Produce all the records again exactly as they stand.

_ _ _ _ _ _ _

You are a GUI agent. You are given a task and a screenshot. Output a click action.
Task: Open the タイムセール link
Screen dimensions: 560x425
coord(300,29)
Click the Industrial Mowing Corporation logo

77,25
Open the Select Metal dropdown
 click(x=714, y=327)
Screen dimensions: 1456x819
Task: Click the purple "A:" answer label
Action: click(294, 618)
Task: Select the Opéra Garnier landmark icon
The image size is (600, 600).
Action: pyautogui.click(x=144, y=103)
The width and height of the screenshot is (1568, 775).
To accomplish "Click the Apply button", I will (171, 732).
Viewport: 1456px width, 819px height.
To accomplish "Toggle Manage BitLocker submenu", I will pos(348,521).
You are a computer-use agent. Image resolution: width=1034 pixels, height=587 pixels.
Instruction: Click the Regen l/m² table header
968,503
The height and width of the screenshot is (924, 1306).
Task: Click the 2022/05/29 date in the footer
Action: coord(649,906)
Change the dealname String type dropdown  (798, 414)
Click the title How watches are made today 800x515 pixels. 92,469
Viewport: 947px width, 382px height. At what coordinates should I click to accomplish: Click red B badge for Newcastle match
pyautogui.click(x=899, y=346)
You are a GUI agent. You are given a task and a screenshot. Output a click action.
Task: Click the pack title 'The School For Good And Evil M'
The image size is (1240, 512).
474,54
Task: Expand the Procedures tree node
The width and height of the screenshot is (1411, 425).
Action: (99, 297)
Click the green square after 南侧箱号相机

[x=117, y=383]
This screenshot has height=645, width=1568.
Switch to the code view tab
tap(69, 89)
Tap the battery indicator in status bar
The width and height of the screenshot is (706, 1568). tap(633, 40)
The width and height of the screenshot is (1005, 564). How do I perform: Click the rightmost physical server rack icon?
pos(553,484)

_ _ _ _ _ _ _

**Answer box:**
You are a GUI agent. You are given a task and a screenshot. Output a click action.
Task: Open the タイムセール link
Screen dimensions: 560x425
coord(300,29)
Click the Industrial Mowing Corporation logo

77,25
Open the Select Metal dropdown
 click(x=714, y=327)
Screen dimensions: 1456x819
Task: Click the purple "A:" answer label
Action: click(294, 618)
Task: Select the Opéra Garnier landmark icon
The image size is (600, 600).
Action: pyautogui.click(x=144, y=103)
The width and height of the screenshot is (1568, 775).
To accomplish "Click the Apply button", I will (171, 732).
Viewport: 1456px width, 819px height.
To accomplish "Toggle Manage BitLocker submenu", I will pos(348,521).
You are a computer-use agent. Image resolution: width=1034 pixels, height=587 pixels.
Instruction: Click the Regen l/m² table header
968,503
The height and width of the screenshot is (924, 1306).
Task: Click the 2022/05/29 date in the footer
Action: coord(649,906)
Change the dealname String type dropdown  (798, 414)
Click the title How watches are made today 800x515 pixels. 92,469
Viewport: 947px width, 382px height. At what coordinates should I click to accomplish: Click red B badge for Newcastle match
pyautogui.click(x=899, y=346)
You are a GUI agent. You are given a task and a screenshot. Output a click action.
Task: Click the pack title 'The School For Good And Evil M'
The image size is (1240, 512).
474,54
Task: Expand the Procedures tree node
The width and height of the screenshot is (1411, 425).
Action: (99, 297)
Click the green square after 南侧箱号相机

[x=117, y=383]
This screenshot has height=645, width=1568.
Switch to the code view tab
tap(69, 89)
Tap the battery indicator in status bar
The width and height of the screenshot is (706, 1568). tap(633, 40)
The width and height of the screenshot is (1005, 564). How do I perform: Click the rightmost physical server rack icon?
pos(553,484)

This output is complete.